According to SpeechMap’s benchmarks, the most acceptable model of the bundle, developed by Elon Musk’s AI startup Xai, is the Grok 3. The Grok 3 powers many features on the X, including the Chatbot Grok.
Grok 3 responds to 96.2% of SpeechMap test prompts compared to the average model’s “compliance rate” of 71.3%.
“Openai’s recent model has become less tolerant over time, especially with politically sensitive prompts,” Xai is moving in the opposite direction,” says XLR8Harder.
When Musk unveiled Grok about two years ago, he pitched the AI model as edgy, filtering, anti-‘awakening’. He told me some of those promises. For example, being said to be vulgar, Grok and Grok 2 is willing to obligate, spitting out colorful languages that you wouldn’t see from anything like ChatGpt.

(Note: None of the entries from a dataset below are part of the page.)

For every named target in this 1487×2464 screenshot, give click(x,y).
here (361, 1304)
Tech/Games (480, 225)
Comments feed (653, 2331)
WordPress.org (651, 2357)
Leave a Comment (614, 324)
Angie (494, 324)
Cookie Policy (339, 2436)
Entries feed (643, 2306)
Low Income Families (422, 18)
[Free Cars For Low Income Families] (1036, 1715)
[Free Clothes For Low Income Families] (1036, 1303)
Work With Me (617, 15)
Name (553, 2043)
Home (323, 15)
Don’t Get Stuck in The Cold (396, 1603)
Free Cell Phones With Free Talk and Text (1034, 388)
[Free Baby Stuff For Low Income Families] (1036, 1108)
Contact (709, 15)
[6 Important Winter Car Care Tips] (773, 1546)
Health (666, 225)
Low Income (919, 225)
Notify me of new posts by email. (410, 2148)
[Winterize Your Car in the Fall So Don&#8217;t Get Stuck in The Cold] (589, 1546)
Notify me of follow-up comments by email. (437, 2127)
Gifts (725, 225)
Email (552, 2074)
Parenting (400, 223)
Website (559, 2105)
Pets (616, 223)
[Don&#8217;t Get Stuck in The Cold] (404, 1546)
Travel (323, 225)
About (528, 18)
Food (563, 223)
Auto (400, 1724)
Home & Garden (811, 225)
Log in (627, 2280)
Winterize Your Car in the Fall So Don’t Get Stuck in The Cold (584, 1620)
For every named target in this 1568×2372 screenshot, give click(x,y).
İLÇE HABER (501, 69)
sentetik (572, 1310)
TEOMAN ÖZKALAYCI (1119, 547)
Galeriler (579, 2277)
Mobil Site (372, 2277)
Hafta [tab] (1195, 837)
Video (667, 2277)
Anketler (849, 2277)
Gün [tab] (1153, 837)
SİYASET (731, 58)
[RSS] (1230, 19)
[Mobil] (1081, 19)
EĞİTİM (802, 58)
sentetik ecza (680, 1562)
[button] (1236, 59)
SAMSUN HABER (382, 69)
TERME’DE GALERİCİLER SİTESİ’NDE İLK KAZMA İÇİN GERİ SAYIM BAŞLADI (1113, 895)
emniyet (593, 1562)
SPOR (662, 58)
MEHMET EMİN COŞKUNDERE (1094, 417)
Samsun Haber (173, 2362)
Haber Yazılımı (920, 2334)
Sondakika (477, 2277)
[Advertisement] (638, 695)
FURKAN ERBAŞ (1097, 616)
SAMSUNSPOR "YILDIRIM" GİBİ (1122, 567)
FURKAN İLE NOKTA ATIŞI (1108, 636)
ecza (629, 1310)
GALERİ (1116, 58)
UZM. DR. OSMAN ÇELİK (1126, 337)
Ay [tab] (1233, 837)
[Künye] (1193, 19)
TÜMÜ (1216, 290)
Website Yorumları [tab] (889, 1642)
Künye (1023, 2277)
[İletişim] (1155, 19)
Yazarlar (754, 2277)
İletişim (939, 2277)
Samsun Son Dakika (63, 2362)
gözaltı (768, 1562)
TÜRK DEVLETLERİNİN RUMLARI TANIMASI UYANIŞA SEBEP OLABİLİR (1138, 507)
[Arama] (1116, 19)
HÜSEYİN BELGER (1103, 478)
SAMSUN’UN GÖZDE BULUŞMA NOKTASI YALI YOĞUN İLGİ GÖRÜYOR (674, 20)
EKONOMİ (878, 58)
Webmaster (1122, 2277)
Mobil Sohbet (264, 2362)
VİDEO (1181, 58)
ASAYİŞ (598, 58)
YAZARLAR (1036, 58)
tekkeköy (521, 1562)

However, the Grok model before Grok 3 enveloped political subjects and did not cross any particular boundaries. In fact, one study found that Grok remains on the left in topics such as transgender rights, diversity programs, and inequality.
Musk has condemned the actions of Grok’s training data (public web pages) and pledged to “get Grok closer to political neutrality.” Besides the high-profile mistakes that temporarily censored references to President Donald Trump and President Musk, he may have achieved that goal.